Just because they’re different doesn’t mean that one is better than the other. And with the restructuring that’s going on in Japan, the corporate-governance environment [there] is changing significantly. In some respects, it’s stricter…. For example, we were one of the first companies in Japan to align management’s and shareholders’ interests by issuing stock options. And the rules on how you can issue stock options — who can get them, what kind of approval is required, when they are issued — are a lot less flexible than in the U.S. The shareholders actually have to approve the individuals receiving the stock options.

From a finance standpoint, what was the major difference between Nihon and IR?

The capital structure in Japan’s semiconductor industry is significantly different from that in the U.S. Japanese companies are heavily leveraged — 70 to 80 percent of debt is short term — and they’re very comfortable with that. U.S. semiconductor companies, on the other hand, are much more equity financed because you have cycles in the industry in which you must have access to capital. In Japan, the banks are the primary source of capital, so if there was a [sizable] downturn, you could rely on them to finance you, whereas a U.S. bank might pull back…. Still, when I resigned [from Nihon] in June, about 75 percent of its debt was long term as opposed to 10 or 15 percent before.
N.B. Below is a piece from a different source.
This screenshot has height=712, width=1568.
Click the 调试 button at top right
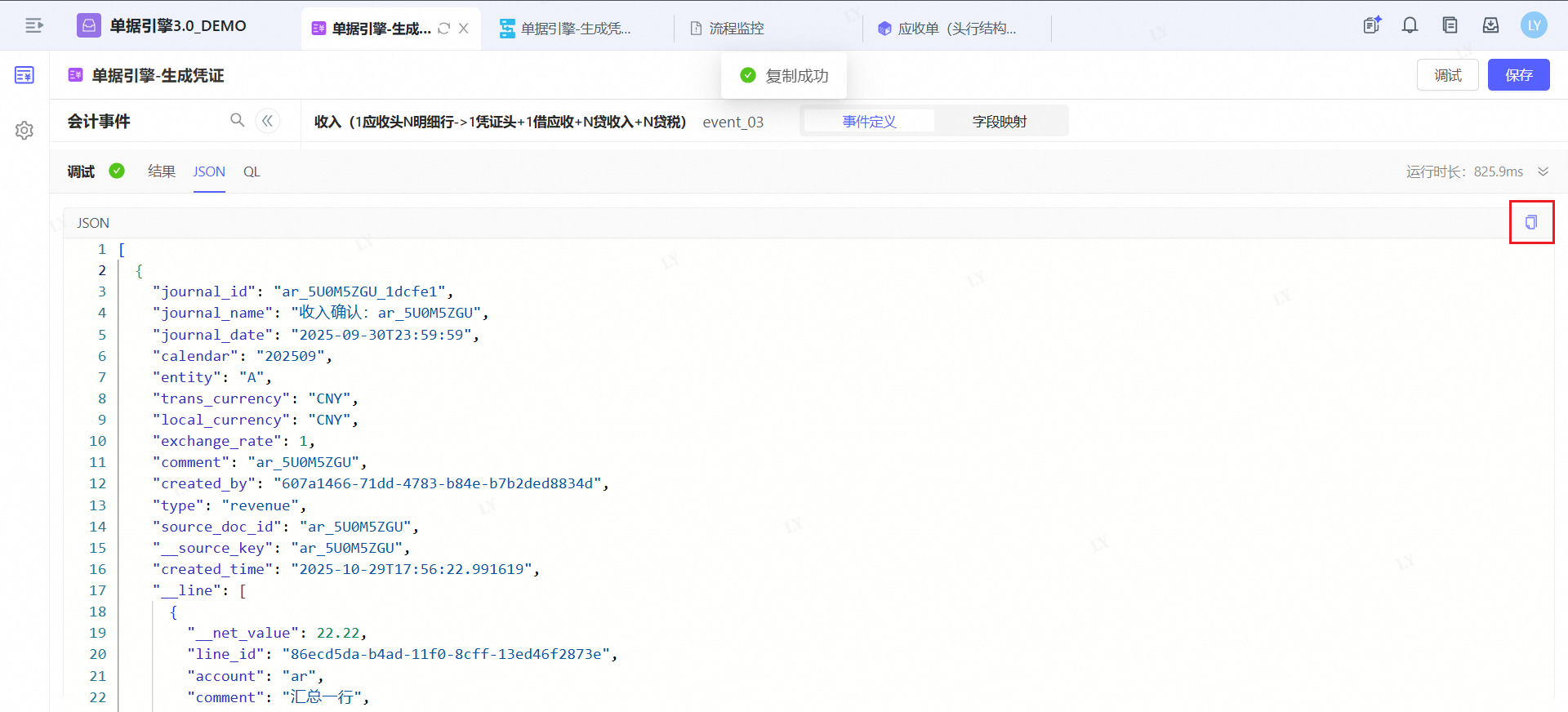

Were there any negative aspects to your experience in Japan?

Besides a loss of hair and a gain of 20 pounds? Seriously, from a Nihon shareholder’s standpoint it was [a] positive [thing]. When we announced our restructuring plan, the stock was at 80 yen. It peaked at 1,400 yen. From IR’s standpoint, we increased our presence and visibility in Japan. And our shareholders benefited because we’ve derived real business benefits from that presence.